Executive Summary: The episode argues that AI has pushed startups and venture capital into a peak-market phase: opportunity is enormous, but so are the incentives to fight over deal terms, strategy, and power. The hosts debate bottom-up AI TAM, the future of VC as an asset class, momentum versus moat, and how enterprise AI is improving retention. They also highlight Anthropic’s new Skills feature, Deal/Rippling scale, and how founders should adapt to a more competitive, higher-stakes market.

Main Topics: Peak-market chaos and changing startup behavior (Priority: 5/5): Jason opens by saying markets feel hot because people become more combative and irrational when lots of capital is circulating. He frames this as a peak-market phenomenon where founders, VCs, lawyers, and managers get chippy over non-essential issues. AI as a massive labor-and-software TAM (Priority: 5/5): The conversation shifts to a bottom-up model for estimating AI’s market size using working populations, SaaS spend, consumer AI usage, and labor replacement assumptions. The conclusion is that AI could be a trillion-dollar-plus opportunity and may create multiple trillion-dollar companies. Deal, Rippling, and HR-tech scale (Priority: 4/5): They discuss Deal’s $300M raise, its reported $1.2B ARR, and compare it to Rippling. The host argues both are elite SaaS-era companies likely to expand into AI and possibly become global HR and employer-of-record platforms. Venture capital as an asset class (Priority: 5/5): A clip from Sequoia’s Roelof Botha sparks a debate about whether VC really behaves like a true asset class. The hosts discuss power-law math, dilution, entry price, fund size, and why many VC firms may underperform public-market indexes. Momentum vs. moat in AI startups (Priority: 4/5): The show examines whether fast growth itself can serve as a moat. The hosts weigh contrasting views from Brian Kim, Liz Wessel, and Nikunj Kothari, then conclude that momentum can matter now, especially in AI, though retention and long-term mission still matter. Anthropic Skills and AI workflow collaboration (Priority: 4/5): Anthropic’s new Skills feature is presented as a lightweight way to give models company-specific instructions, style guides, and policies. The hosts connect it to broader enterprise workflow and collaboration ideas, including document-level coordination and operational guardrails. Measurement, incentives, and performance management (Priority: 3/5): Jason describes using software to track work patterns and redesign bonuses around effort and impact rather than salary percentage. He argues AI and visibility tools can help managers reward high performers faster and run leaner teams.

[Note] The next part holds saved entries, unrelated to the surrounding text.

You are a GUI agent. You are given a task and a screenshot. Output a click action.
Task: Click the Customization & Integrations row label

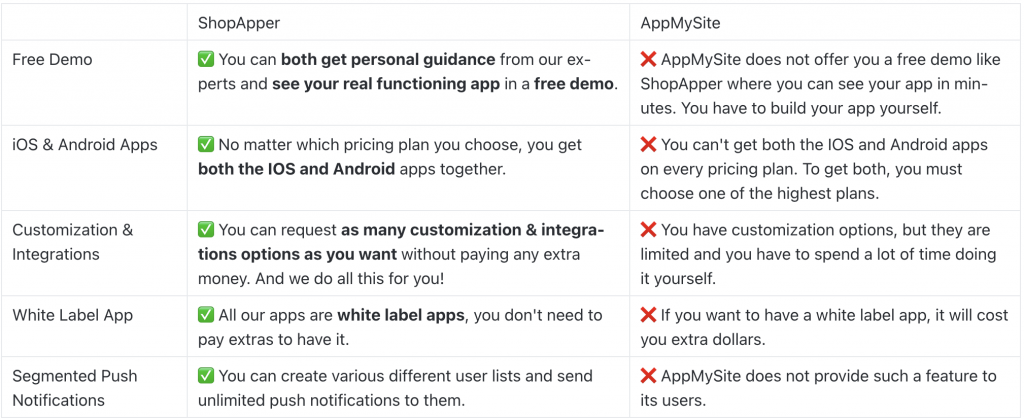pos(72,242)
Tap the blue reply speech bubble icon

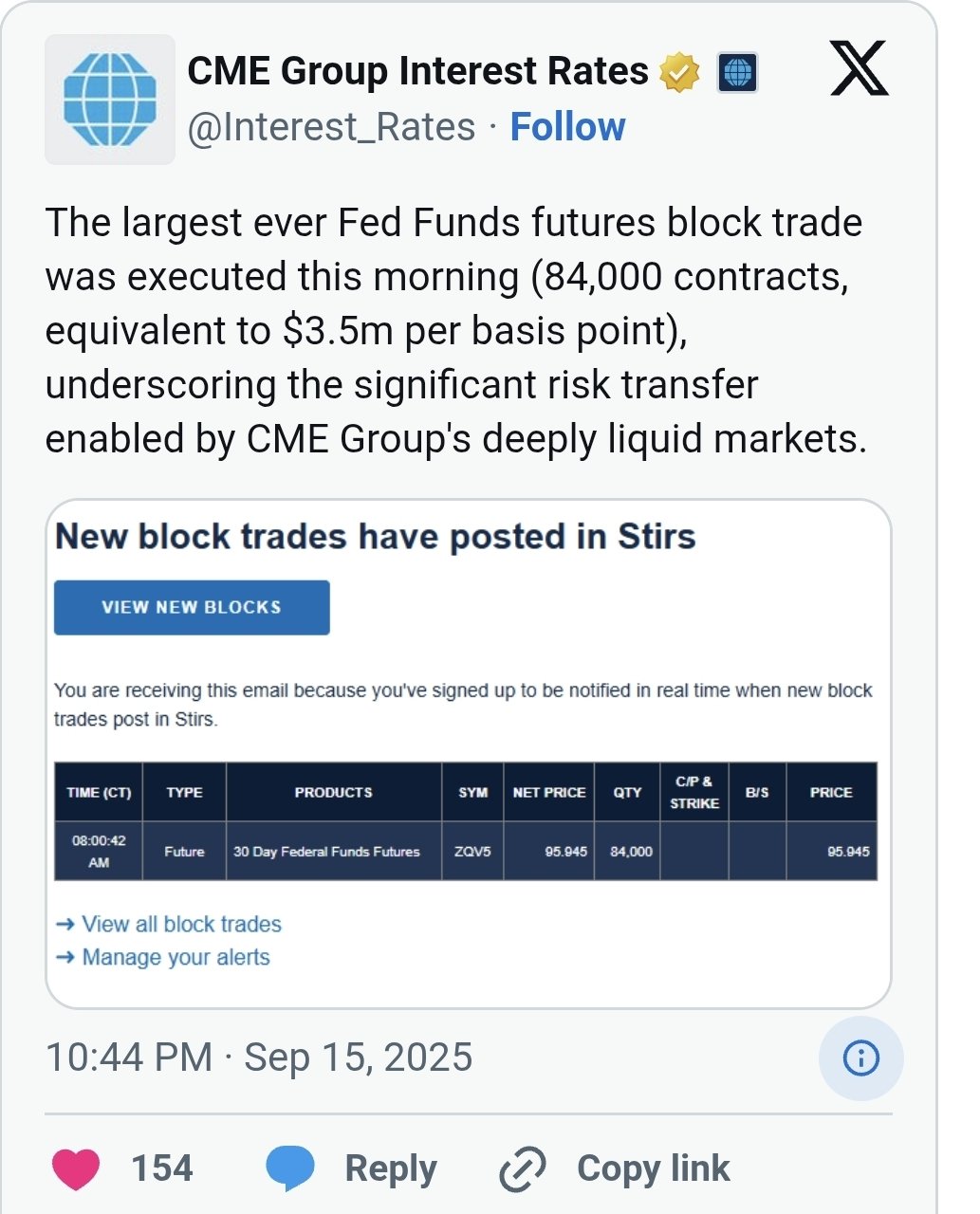290,1168
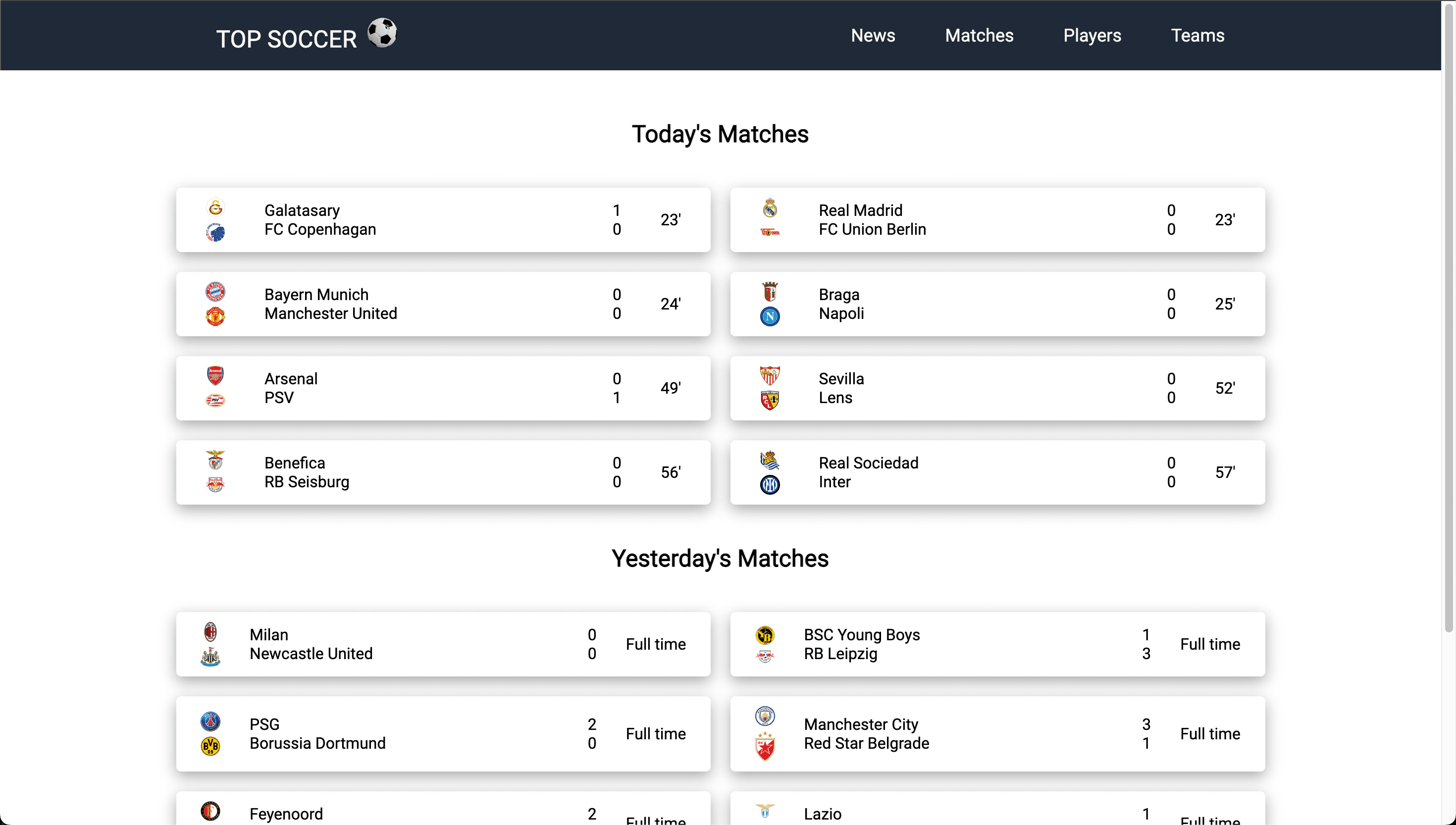Image resolution: width=1456 pixels, height=825 pixels.
Task: Go to the Players page
Action: [1092, 35]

Key Arguments: Markets become more chaotic and adversarial when capital is abundant; the result is more fighting over terms and status rather than company building. AI’s economic opportunity is larger than traditional SaaS because it targets labor replacement and workflow automation across the entire economy. A bottom-up TAM for AI suggests a trillion-dollar-plus market even under conservative assumptions, with upside if AI spend per worker rises significantly. Deal and Rippling, despite public controversy, are strong businesses with enough scale and distribution to become long-term category leaders. VC returns are structurally constrained by entry prices, dilution, and power-law dynamics; most funds won’t beat public indexes unless they own exceptional companies at attractive terms. In AI, momentum may now function as a practical moat because it attracts capital, talent, and customers faster than slower-moving competitors can respond. Anthropic’s Skills feature could reduce token usage and make enterprise AI more useful by embedding persistent instructions, policies, and style rules. Enterprise AI products appear to be retaining customers better over time, suggesting the category is maturing from experimentation into durable usage. Managers should reward both effort and effectiveness more frequently, using data and short feedback loops rather than annual, salary-based bonus formulas.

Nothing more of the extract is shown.